(Beginning of DATA SHOWN)

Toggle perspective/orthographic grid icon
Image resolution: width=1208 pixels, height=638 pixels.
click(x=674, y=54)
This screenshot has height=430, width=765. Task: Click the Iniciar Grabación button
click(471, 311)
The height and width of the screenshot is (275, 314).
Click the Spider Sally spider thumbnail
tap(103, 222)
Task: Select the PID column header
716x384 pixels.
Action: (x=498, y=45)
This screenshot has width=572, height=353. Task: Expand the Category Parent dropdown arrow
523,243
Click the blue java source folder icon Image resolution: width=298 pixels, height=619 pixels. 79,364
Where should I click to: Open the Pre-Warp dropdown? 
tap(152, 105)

(End of DATA SHOWN)
(Beginning of DATA SHOWN)

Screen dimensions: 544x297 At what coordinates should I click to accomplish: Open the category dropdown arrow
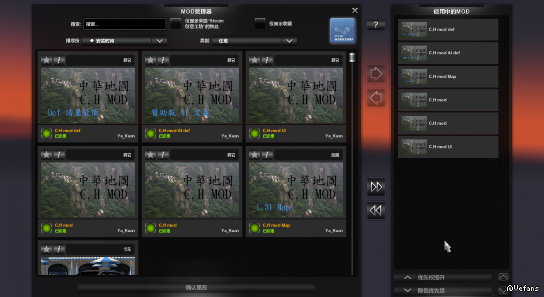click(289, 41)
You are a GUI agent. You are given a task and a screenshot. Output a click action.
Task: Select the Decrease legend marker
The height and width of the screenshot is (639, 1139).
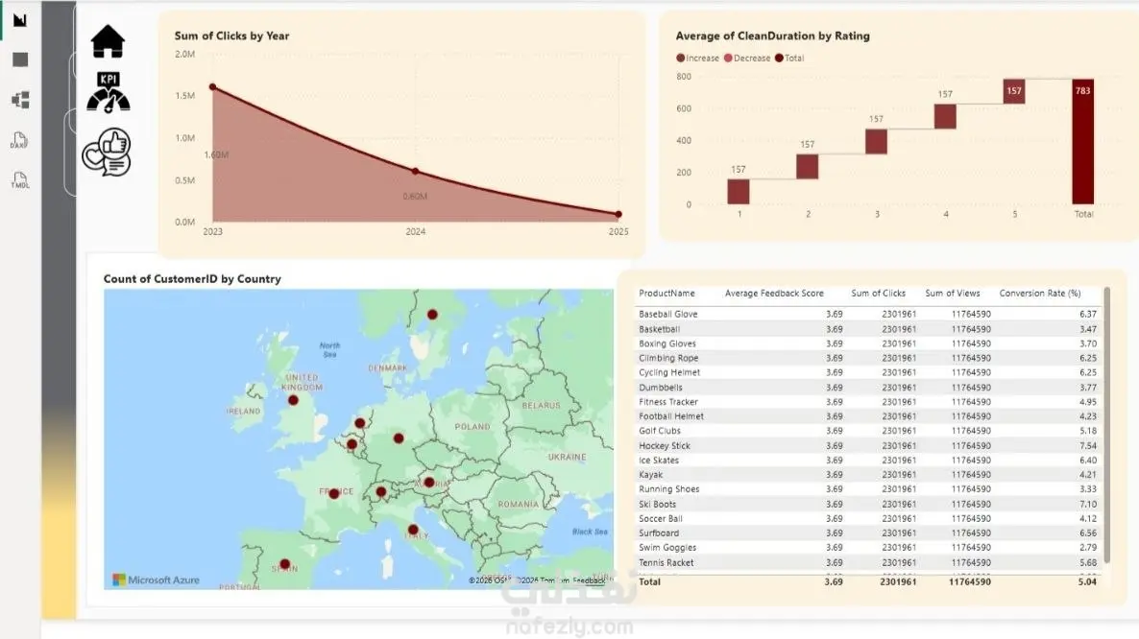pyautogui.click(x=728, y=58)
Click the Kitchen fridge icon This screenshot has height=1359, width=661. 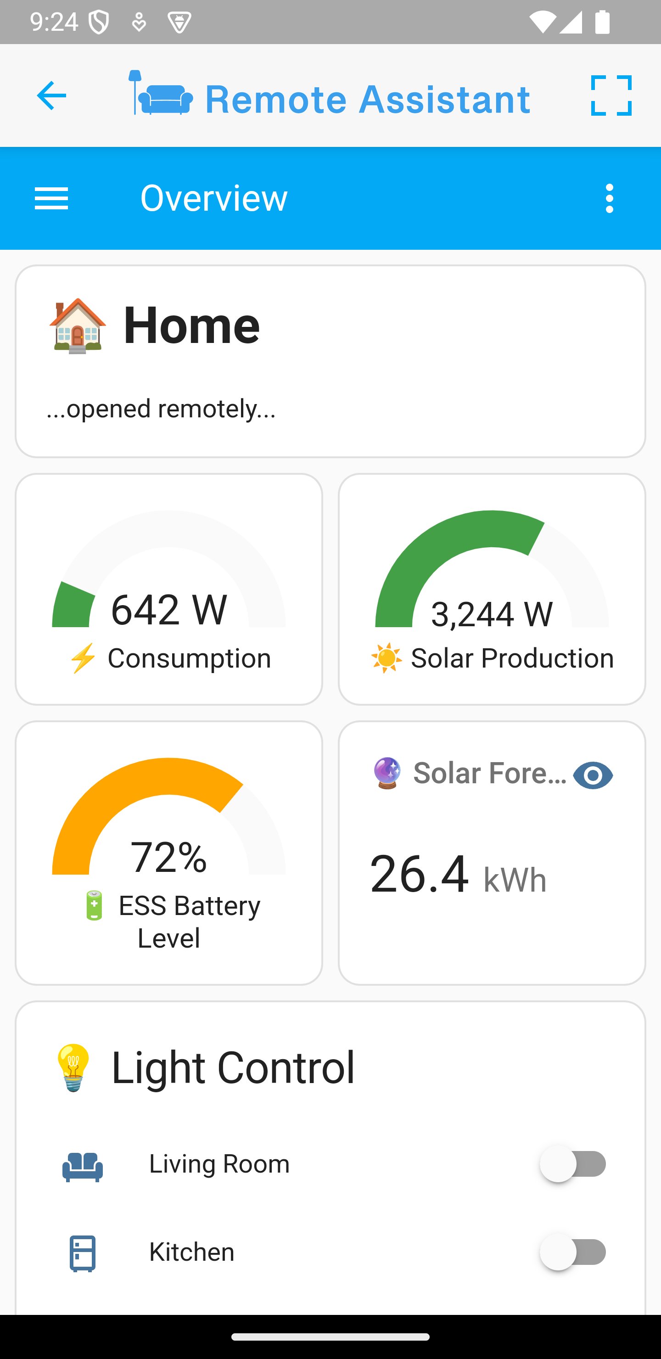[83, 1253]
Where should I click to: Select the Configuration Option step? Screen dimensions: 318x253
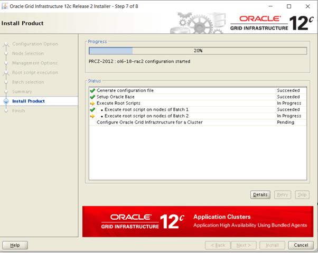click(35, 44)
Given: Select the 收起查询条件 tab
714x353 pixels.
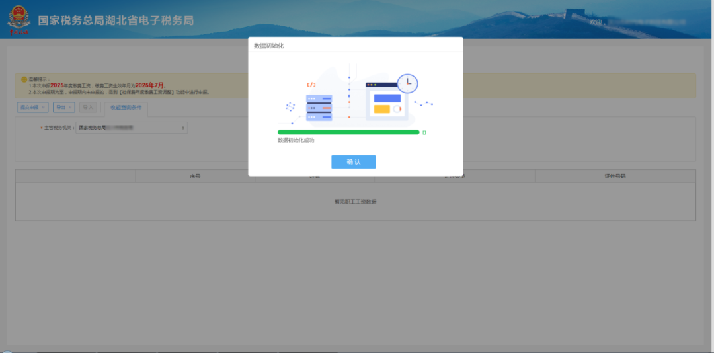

(End of DATA SHOWN)

* EXERCISE PROMPT: From the data above, return exactly the lines from the one with "Where should I click to: Select" up to and including the one with "714x353 pixels.". Pictures do not go in the copy.

* RESPONSE AREA:
Where should I click to: Select the Configuration Option step? Screen dimensions: 318x253
click(35, 44)
Given: Select the 收起查询条件 tab
714x353 pixels.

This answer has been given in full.